## [Extract]
- - - - - - -

This is the latest version of my attempts to map out weapon balance. This comes with a chart showing relative efficiency and outliers, for people who just want the Cliff Notes. This formula will get used for the next version of Rebal; I'm fairly certain it's reasonable and sane, as it built on previous work on Rebal, but includes a lot of improvements to my approach.
Google Sheet: View HereI'm not 100% certain, but I think people should be able to make a copy of the Sheet and view / edit the formulas on their copies. I went back to basics on everything; there aren't many fudge-factors (and those that are there are clearly explained).
Why are there any fudge factors at all? Isn't this just math in, math out?1. Well, first off, any comparison exercise needs a par value. We don't have any "ideal weapon" candidates, so I had to choose something. Every weapon is par-balanced against the Pulse Laser.
I think that it's about the closest thing to
par we can find in the core game's weapons; it's about 1:1 efficient on Flux, 1:1 on damage, perfect accuracy, medium range, and a slight bonus from having faster-than par shots (i.e., it'll hit smaller targets than par a little more reliably than usual). If anybody wants to argue for a superior case, please make that argument, with some math to back it up. But, as we all appear to agree that it's All Right, that's what I ended up using.

- - - - - - -

## [Data excerpts]
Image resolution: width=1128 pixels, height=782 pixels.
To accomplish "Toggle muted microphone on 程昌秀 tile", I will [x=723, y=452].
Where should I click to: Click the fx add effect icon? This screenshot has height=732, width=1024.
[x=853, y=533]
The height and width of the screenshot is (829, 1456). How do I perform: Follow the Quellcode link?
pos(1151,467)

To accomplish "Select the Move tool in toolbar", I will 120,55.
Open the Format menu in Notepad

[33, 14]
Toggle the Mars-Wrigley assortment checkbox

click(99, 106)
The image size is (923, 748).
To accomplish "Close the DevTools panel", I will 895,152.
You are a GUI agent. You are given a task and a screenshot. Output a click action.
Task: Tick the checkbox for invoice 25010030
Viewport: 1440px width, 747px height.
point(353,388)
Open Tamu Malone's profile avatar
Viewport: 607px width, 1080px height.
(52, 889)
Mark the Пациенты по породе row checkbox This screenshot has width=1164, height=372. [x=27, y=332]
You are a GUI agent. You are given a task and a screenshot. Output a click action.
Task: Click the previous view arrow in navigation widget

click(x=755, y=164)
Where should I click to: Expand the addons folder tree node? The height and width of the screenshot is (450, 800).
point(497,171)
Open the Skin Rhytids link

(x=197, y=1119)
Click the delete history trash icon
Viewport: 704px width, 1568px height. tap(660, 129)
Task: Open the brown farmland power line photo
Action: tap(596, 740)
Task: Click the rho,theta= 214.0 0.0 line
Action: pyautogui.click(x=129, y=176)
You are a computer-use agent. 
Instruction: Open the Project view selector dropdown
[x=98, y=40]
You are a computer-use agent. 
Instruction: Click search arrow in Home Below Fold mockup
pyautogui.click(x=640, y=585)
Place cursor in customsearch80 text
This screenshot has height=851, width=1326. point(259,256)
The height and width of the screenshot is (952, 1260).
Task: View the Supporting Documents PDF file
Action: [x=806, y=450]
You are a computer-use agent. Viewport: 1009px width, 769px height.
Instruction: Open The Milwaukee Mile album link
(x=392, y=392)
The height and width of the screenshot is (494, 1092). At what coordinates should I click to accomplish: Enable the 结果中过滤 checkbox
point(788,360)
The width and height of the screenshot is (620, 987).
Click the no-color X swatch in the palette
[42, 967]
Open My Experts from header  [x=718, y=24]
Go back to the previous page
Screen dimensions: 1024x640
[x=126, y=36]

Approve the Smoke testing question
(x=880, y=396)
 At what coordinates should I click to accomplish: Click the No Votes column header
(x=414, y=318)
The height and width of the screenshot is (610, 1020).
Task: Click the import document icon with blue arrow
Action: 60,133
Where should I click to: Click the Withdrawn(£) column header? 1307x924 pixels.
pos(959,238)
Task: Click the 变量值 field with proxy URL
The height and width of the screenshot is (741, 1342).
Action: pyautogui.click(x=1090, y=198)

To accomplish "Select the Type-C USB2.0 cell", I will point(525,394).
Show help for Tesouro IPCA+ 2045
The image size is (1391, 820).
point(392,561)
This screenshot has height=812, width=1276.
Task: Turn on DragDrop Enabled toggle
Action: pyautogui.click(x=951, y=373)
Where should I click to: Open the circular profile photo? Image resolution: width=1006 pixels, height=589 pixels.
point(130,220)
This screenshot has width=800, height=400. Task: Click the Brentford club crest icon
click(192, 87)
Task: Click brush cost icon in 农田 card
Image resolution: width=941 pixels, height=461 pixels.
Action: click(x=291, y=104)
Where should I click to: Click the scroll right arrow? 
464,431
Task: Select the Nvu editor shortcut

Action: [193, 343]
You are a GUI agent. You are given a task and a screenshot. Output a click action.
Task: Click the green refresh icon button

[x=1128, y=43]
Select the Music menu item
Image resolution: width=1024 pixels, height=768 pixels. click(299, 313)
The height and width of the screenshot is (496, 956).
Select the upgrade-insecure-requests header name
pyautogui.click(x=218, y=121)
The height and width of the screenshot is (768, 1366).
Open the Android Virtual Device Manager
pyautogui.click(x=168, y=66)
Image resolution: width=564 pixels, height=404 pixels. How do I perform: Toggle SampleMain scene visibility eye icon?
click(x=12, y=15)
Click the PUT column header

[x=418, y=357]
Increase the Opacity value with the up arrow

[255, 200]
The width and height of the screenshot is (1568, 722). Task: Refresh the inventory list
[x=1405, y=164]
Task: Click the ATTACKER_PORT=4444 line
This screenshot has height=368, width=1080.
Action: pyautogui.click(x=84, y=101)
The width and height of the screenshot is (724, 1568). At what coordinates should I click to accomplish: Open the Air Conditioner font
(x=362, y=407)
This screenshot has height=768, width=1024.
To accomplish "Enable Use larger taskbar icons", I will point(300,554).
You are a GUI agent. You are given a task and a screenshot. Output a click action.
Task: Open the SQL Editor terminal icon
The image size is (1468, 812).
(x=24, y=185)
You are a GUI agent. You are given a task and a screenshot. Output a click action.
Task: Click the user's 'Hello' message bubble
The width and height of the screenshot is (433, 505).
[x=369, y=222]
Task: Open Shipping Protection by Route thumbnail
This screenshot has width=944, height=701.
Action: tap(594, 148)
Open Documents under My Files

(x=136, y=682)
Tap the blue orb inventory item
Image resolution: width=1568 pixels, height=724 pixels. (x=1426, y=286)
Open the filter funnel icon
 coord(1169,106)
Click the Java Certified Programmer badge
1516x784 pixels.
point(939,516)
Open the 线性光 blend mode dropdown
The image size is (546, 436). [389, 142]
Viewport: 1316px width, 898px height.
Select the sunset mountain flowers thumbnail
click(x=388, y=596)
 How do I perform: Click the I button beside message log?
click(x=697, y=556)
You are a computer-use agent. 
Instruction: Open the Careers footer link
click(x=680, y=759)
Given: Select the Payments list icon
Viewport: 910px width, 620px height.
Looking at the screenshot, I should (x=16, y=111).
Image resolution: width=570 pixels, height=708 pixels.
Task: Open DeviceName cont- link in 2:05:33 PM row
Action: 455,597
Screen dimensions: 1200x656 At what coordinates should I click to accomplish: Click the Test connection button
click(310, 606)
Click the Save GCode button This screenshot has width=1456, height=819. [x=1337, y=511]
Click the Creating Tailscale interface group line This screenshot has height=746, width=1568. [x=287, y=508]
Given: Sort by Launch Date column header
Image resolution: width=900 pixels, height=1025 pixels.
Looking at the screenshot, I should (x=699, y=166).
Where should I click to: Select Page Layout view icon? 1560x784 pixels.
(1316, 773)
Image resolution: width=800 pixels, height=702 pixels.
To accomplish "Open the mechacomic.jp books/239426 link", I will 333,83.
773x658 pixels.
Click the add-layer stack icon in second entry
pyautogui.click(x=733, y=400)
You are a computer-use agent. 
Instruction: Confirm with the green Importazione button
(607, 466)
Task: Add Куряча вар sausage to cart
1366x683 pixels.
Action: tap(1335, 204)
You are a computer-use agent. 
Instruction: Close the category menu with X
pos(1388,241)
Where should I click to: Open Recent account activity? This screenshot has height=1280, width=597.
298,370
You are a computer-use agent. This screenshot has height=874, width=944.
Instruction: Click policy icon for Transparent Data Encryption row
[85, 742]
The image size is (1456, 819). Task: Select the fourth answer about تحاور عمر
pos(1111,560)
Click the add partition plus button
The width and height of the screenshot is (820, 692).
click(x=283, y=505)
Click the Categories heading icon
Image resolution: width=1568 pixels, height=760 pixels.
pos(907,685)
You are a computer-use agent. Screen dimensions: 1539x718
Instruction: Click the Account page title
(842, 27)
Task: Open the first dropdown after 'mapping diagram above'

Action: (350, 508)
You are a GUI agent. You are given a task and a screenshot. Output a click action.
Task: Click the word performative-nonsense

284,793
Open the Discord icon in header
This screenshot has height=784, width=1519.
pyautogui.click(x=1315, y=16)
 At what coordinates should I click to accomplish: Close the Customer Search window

- - - - - - -

## [Challenges]
a) In the weapon-balance text, which weapon is every other weapon par-balanced against?
b) List every trait the weapon-balance text gives for why the Pulse Laser is close to par.

## [Answer set]
a) The Pulse Laser.

b)
- About 1:1 efficient on Flux
- 1:1 on damage
- Perfect accuracy
- Medium range
- A slight bonus from having faster-than-par shots